A meta-analysis of selective serotonin reuptake inhibitors (SSRIs) use during prenatal depression and risk of low birth weight and small for gestational age
2018
Abstract Background Selective Serotonin Reuptake Inhibitors (SSRIs) act as the first-line antidepressants prescribed for the treatment of prenatal depression. Evidence from previous studies has suggested that the use of SSRIs treatment for prenatal depression has adversely affected fetal growth. However, these results are inconsistent and inconclusive. Methods In this study, we examined whether SSRIs use during pregnancy was related to low birth weight (LBW) and small for gestational age (SGA) using a meta-analysis approach.
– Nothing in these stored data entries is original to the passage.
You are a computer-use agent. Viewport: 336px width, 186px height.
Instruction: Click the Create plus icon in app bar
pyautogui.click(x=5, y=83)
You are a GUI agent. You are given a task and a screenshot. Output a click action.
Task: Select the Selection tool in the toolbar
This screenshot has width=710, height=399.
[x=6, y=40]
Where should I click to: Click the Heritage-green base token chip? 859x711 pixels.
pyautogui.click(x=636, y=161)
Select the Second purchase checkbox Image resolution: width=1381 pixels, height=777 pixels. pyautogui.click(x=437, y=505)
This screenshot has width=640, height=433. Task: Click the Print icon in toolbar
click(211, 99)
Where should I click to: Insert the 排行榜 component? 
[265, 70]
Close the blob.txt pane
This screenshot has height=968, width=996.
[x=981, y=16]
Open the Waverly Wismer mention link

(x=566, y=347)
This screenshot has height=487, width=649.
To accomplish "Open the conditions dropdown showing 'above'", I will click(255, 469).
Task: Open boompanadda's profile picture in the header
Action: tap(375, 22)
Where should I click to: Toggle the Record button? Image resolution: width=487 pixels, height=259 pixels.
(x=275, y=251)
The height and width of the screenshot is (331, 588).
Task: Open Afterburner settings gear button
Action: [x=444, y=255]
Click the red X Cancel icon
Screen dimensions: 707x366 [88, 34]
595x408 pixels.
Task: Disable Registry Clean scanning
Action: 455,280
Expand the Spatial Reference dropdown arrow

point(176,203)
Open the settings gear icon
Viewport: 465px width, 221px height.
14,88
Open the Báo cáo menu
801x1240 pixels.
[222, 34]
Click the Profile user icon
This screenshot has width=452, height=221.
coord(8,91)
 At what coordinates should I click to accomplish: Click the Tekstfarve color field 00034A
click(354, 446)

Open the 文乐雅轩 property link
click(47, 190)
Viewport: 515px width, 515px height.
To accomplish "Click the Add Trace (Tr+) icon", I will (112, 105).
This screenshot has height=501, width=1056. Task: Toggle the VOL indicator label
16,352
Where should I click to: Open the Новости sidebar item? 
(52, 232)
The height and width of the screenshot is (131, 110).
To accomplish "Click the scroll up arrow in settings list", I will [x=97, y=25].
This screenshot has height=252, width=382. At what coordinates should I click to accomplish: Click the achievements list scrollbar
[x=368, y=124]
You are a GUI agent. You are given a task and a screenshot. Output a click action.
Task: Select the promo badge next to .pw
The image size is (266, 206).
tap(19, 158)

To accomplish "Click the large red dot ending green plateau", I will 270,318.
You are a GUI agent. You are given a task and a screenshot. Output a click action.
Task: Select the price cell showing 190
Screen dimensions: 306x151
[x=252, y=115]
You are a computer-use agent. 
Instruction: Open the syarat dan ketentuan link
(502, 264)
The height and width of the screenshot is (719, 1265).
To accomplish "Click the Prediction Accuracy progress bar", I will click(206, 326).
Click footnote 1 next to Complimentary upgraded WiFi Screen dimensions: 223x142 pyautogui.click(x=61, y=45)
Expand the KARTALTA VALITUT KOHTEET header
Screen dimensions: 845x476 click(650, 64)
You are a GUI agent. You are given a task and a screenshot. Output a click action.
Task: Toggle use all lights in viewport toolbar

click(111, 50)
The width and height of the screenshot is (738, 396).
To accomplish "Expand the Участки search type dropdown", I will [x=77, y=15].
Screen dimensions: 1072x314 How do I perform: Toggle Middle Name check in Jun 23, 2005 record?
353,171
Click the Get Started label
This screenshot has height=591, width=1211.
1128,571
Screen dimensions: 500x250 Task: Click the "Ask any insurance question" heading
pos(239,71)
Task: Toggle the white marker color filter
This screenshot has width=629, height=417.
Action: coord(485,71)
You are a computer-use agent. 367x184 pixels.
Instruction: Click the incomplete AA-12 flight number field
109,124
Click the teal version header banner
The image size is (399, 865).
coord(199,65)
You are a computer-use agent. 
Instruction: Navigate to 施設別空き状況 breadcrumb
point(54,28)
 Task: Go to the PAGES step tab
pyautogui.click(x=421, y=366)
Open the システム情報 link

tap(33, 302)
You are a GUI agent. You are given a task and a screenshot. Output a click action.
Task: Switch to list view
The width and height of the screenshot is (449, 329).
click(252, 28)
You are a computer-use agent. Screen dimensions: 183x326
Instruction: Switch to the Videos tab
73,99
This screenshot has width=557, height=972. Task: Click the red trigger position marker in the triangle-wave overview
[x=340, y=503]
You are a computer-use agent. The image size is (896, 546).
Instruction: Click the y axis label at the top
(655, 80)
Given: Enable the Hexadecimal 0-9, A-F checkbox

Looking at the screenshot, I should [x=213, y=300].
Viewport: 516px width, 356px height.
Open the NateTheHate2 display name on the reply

Relevant studies were retrieved by database searching and selected according to established inclusion criteria. Results Fifteen articles involved 1,977,446 subjects were identified that tested the relationship between the SSRIs use, LBW and SGA outcomes. Statistical analyses revealed a significant association between SSRIs use and suboptimal fetal growth (RR = 1.45, 95% CI = 1.18 − 1.76, Z = 3.62, p = 0.00 for SGA; RR = 1.38, 95% CI = 1.13 − 1.69, Z = 3.14, p = 0.00 for LBW). Limitations These results must be treated with caution as we did not take the confounding factors into account (e.g., trimester SSRIs taken, specific SSRIs prescribed and maternal lifestyle during pregnancy) to elucidate their specific roles in the relationship between SSRIs use during pregnancy and fetal growth. Conclusion Our findings suggested that SSRIs use for prenatal depression is associated with suboptimal fetal growth.